WHAT NEEDS TO BE DONE
For this listing, reproduce the line with "Where should I click to: Select", the line with "Viewport: 780px width, 700px height.", and the lines between, exactly as they stand. Leave out pictures and all other lines.

RECORDS SUPPLIED
⁂
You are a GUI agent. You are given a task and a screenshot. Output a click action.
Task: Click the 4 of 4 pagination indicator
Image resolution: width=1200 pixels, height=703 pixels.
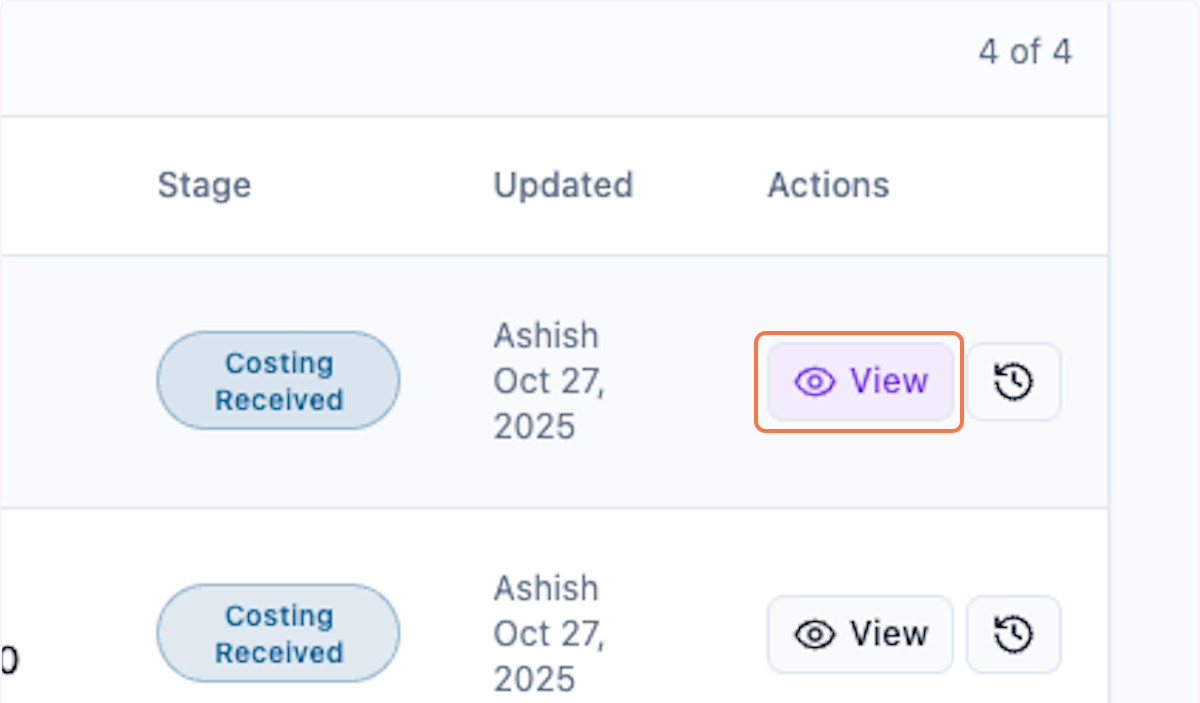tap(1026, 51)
⁂
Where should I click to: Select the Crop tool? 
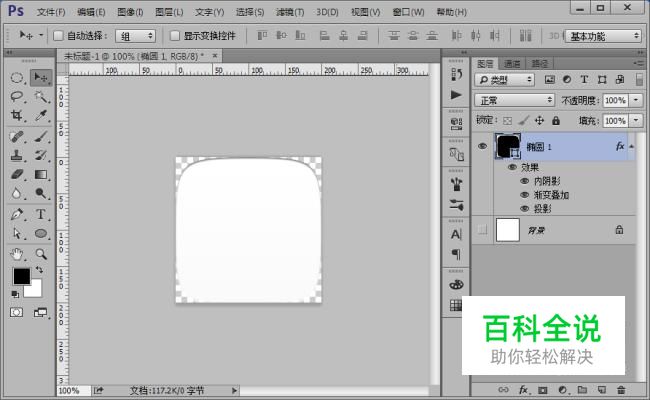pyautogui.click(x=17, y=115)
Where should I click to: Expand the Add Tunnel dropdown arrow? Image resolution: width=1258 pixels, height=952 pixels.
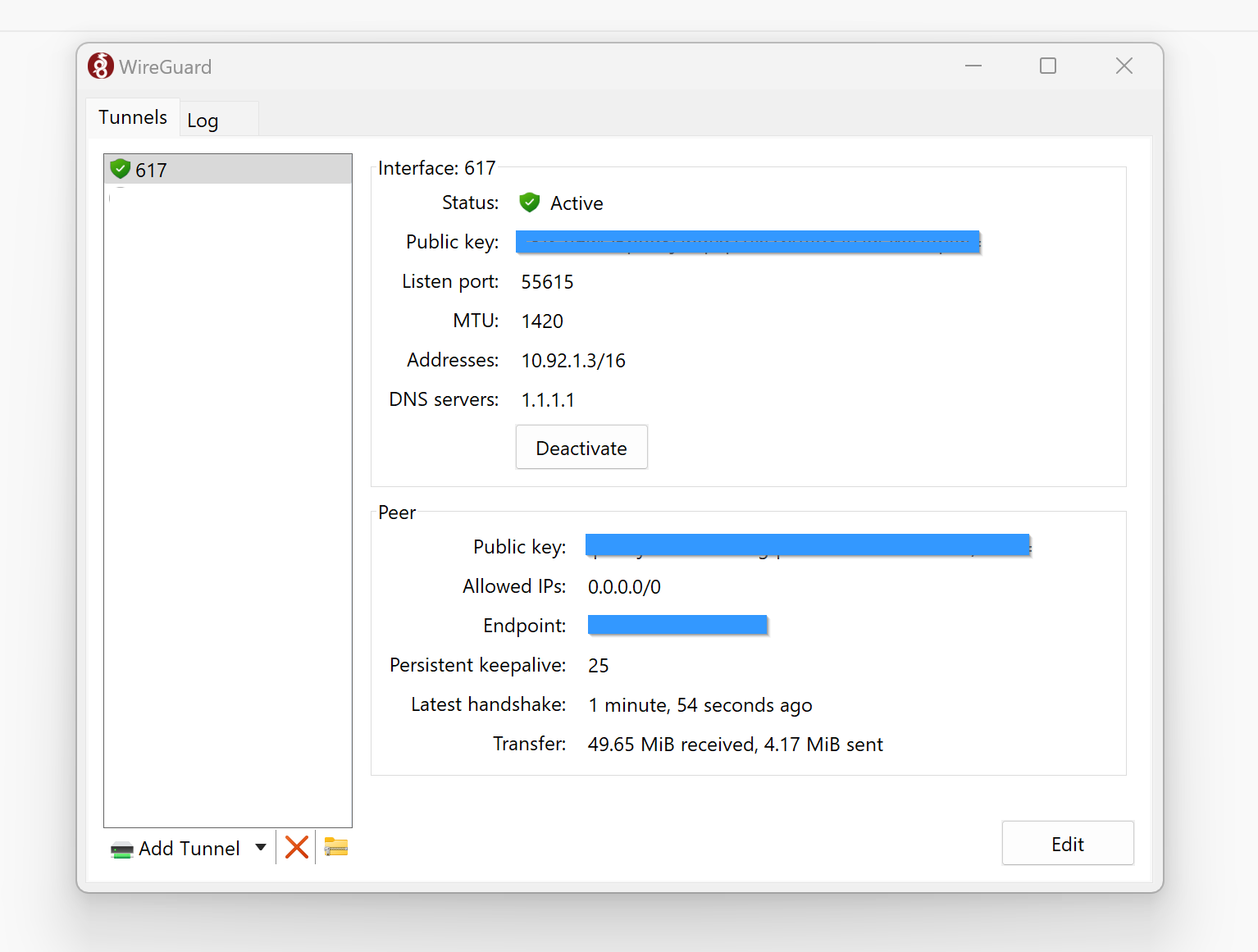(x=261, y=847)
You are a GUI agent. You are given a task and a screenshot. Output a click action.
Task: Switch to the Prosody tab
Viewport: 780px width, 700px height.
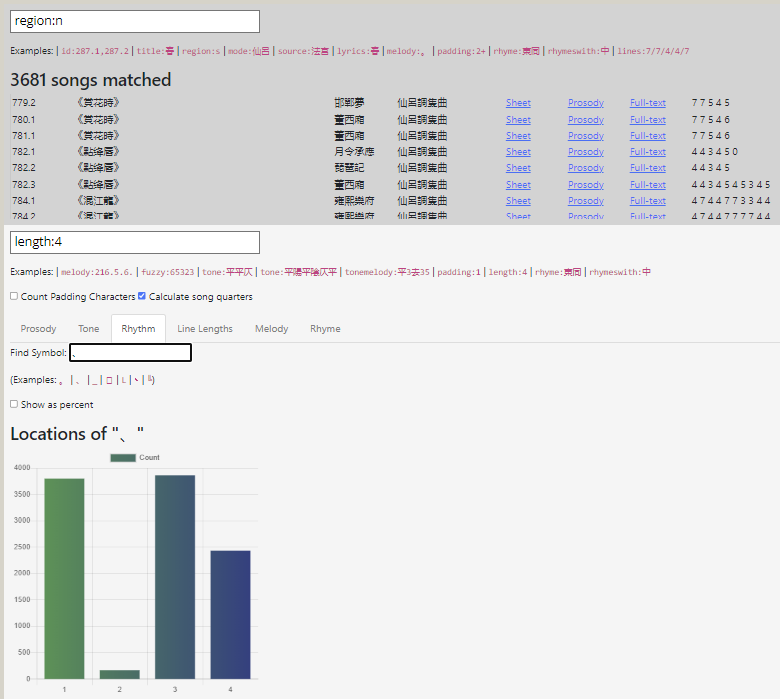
⁂
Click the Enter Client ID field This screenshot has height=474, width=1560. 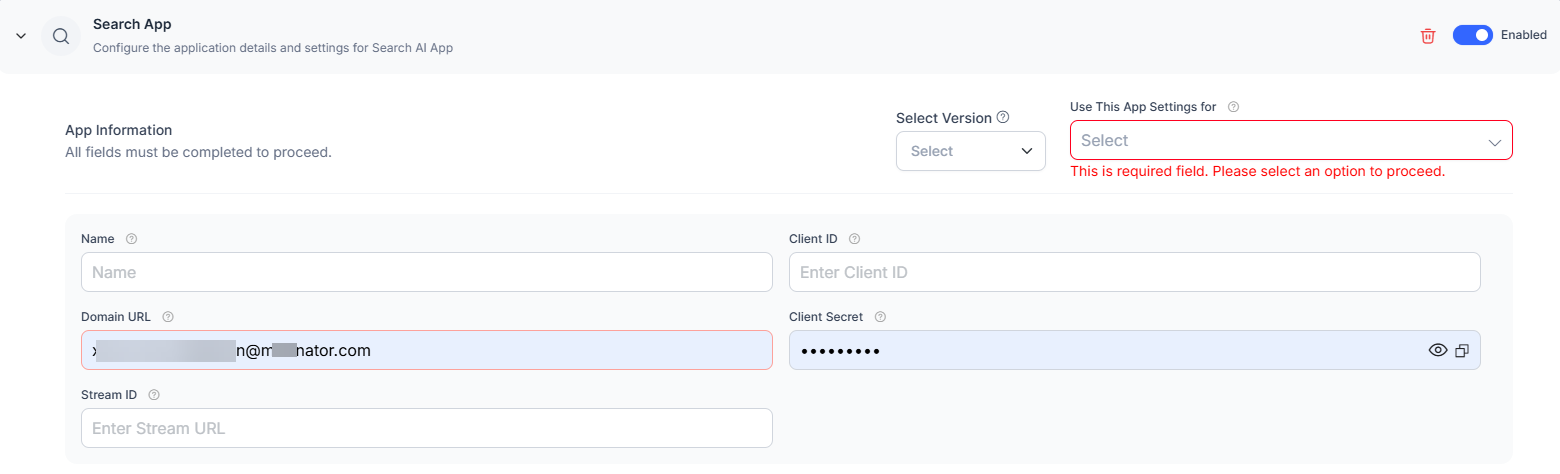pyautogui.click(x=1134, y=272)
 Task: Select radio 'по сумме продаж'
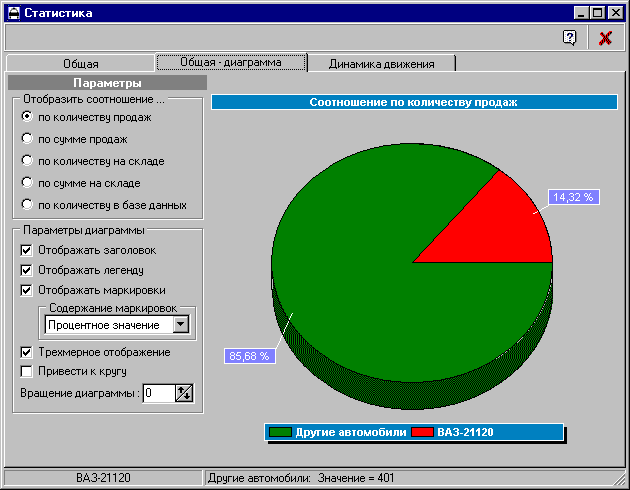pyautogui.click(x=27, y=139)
⁂
ANSWER TO THIS TASK
Where should I click to: Select the Crop tool? 
pyautogui.click(x=17, y=115)
Where should I click to: Expand the Add Tunnel dropdown arrow? Image resolution: width=1258 pixels, height=952 pixels.
(x=261, y=847)
You are a GUI agent. You are given a task and a screenshot. Output a click action.
Task: Switch to the Prosody tab
Viewport: 780px width, 700px height.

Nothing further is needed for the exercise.